▶ [Required work]:
1. Rewrite the paragraph in the tutorial that begins "Naïve Bayes has been studied extensively" as a short list that keeps its main facts.
2. In the tutorial, which library is imported under the name bs?
3. In the tutorial, give the text from "Step 1b: Use" up to and including "article = scraped_data.read()" again, substituting "raw_data" for "scraped_data".

--- Page excerpt ---

HOW TO SUMMARIZE IN PYTHON

Following this tutorial! | 10-13-19

STEP 1: GET THE DATA!!

Step 1a: Import libraries

In [1]:
import bs4 as bs
import urllib.request
import re

Step 1b: Use the libraries to scrape the WHOLE INTERNET!! (jk just this page)

In [2]:
# url = 'https://en.wikipedia.org/wiki/Lizard'
# url = 'https://en.wikipedia.org/wiki/cat'
url = 'https://en.wikipedia.org/wiki/Naive_Bayes_classifier'
# url = 'https://en.wikipedia.org/wiki/Machine_learning' # good at 20 words
# url = 'https://en.wikipedia.org/wiki/Artificial_intelligence' # good at 30 words
# scraped_data = urllib.request.urlopen('https://en.wikipedia.org/wiki/Artificial_intelligence')
# scraped_data = urllib.request.urlopen('https://en.wikipedia.org/wiki/Harry_Potter_and_the_Philosopher%27s_Stone')
scraped_data = urllib.request.urlopen(url)
article = scraped_data.read()
parsed_article = bs.BeautifulSoup(article,'lxml')

Step 1c: Use find_all from BeautifulSoup to get all of the p tags

In [3]:
paragraphs = parsed_article.find_all('p')
article_text = ""
for p in paragraphs:
    article_text += p.text
In [4]:
article_text[:1000]
Out[4]:
'In machine learning, naïve Bayes classifiers are a family of simple "probabilistic classifiers" based on applying Bayes\' theorem with strong (naïve) independence assumptions between the features. They are among the simplest Bayesian network models.[1]\nNaïve Bayes has been studied extensively since the 1960s. It was introduced (though not under that name) into the text retrieval community in the early 1960s,[2] and remains a popular (baseline) method for text categorization, the problem of judging documents as belonging to one category or the other (such as spam or legitimate, sports or politics, etc.) with word frequencies as the features. With appropriate pre-processing, it is competitive in this domain with more advanced methods including support vector machines.[3] It also finds application in automatic medical diagnosis.[4]\nNaïve Bayes classifiers are highly scalable, requiring a number of parameters linear in the number of variables (features/predictors) in a learning problem. Max'

STEP 2: CLEAN (& preprocess) THE DATA!!

Step 2a: Use regex and re.sub to remove square brackets and extra spaces from ORIGINAL article_text

In [5]:
article_text = re.sub(r'\[[0-9]*\]', '', article_text)

--- Records shown ---

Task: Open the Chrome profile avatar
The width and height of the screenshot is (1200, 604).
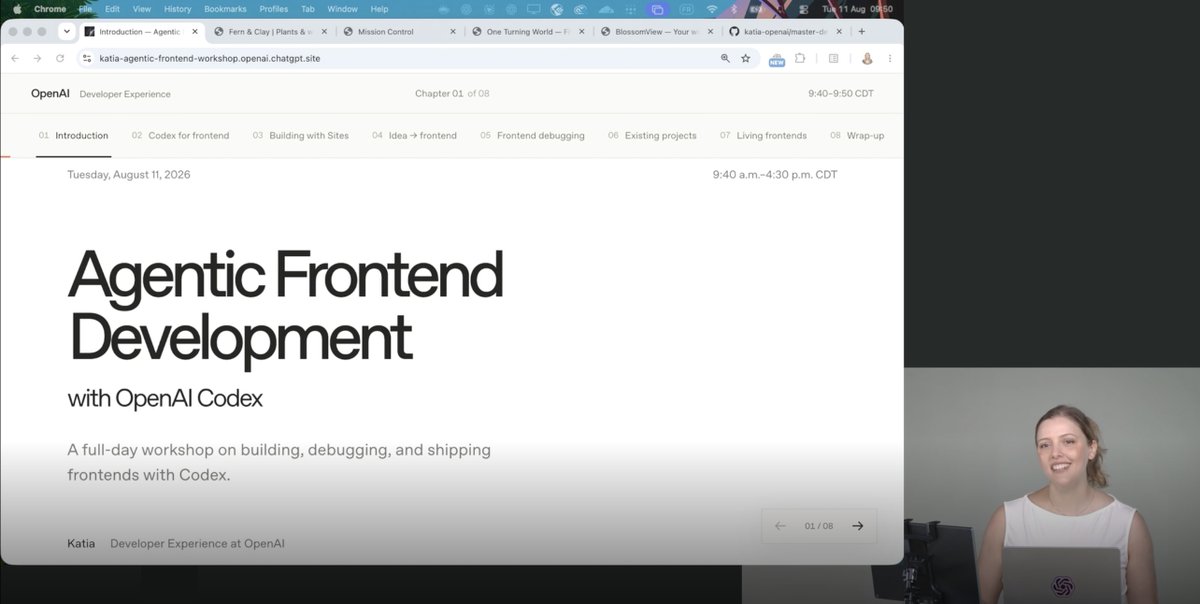Action: (x=867, y=59)
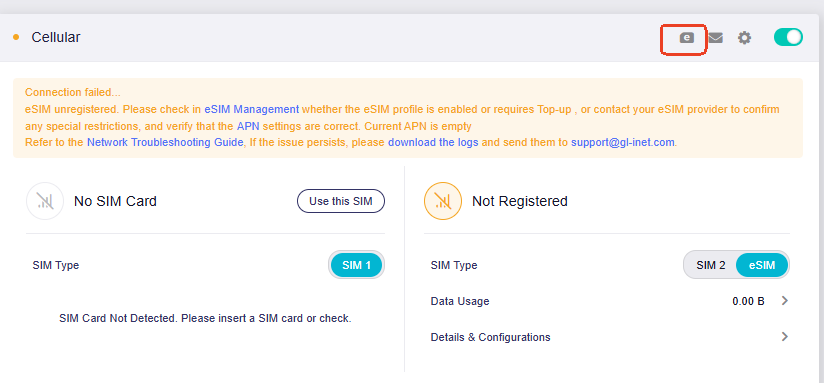Open the SMS envelope icon
The height and width of the screenshot is (383, 824).
[x=715, y=38]
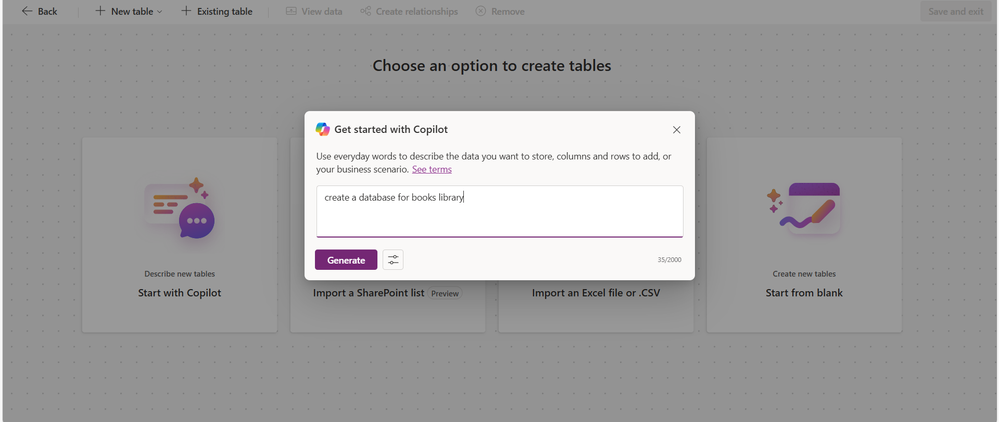Click the Back arrow icon

(x=27, y=11)
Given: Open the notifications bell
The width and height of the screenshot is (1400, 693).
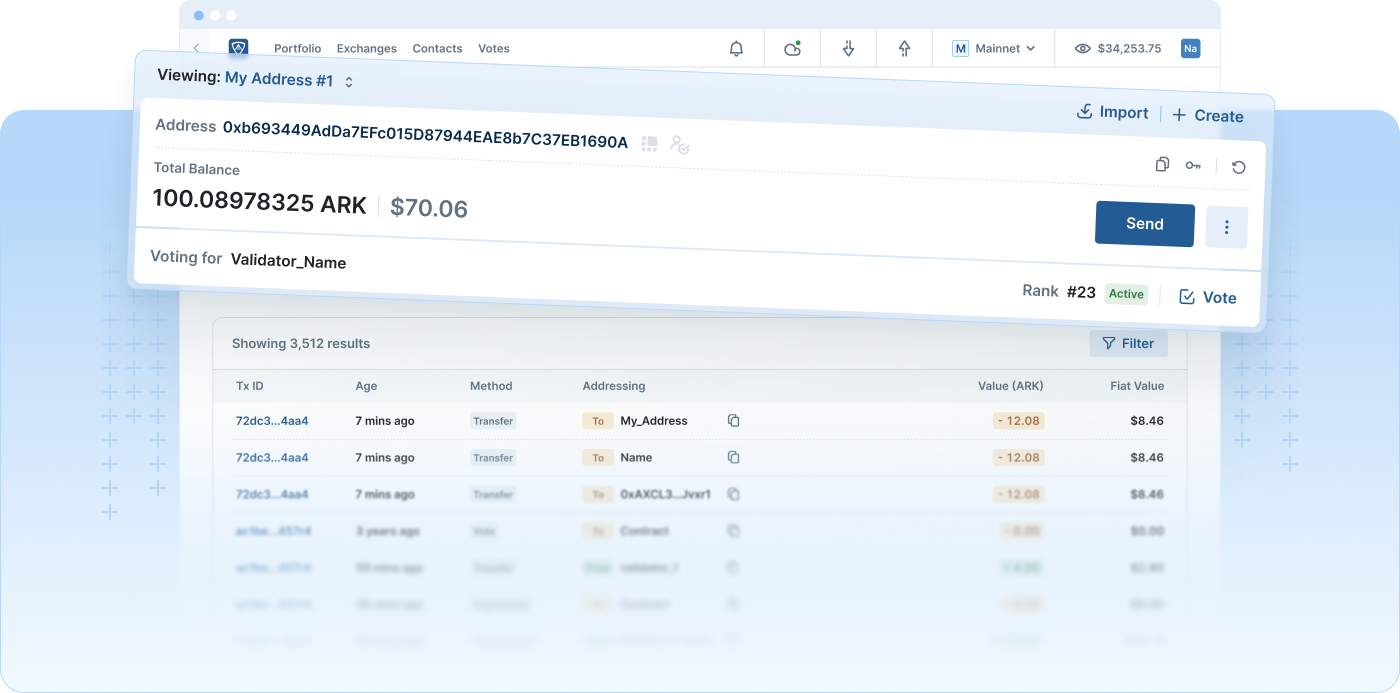Looking at the screenshot, I should coord(736,48).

---

▶ [Answer set]:
1.
- Naïve Bayes has been studied extensively since the 1960s.
- It entered the text retrieval community in the early 1960s, though not under that name.
- It remains a popular baseline method for text categorization, using word frequencies as features (e.g., spam or legitimate, sports or politics).
- With appropriate pre-processing, it competes with more advanced methods such as support vector machines.
- It is also applied in automatic medical diagnosis.

2. bs4

3.
Step 1b: Use the libraries to scrape the WHOLE INTERNET!! (jk just this page)

In [2]:
# url = 'https://en.wikipedia.org/wiki/Lizard'
# url = 'https://en.wikipedia.org/wiki/cat'
url = 'https://en.wikipedia.org/wiki/Naive_Bayes_classifier'
# url = 'https://en.wikipedia.org/wiki/Machine_learning' # good at 20 words
# url = 'https://en.wikipedia.org/wiki/Artificial_intelligence' # good at 30 words
# raw_data = urllib.request.urlopen('https://en.wikipedia.org/wiki/Artificial_intelligence')
# raw_data = urllib.request.urlopen('https://en.wikipedia.org/wiki/Harry_Potter_and_the_Philosopher%27s_Stone')
raw_data = urllib.request.urlopen(url)
article = raw_data.read()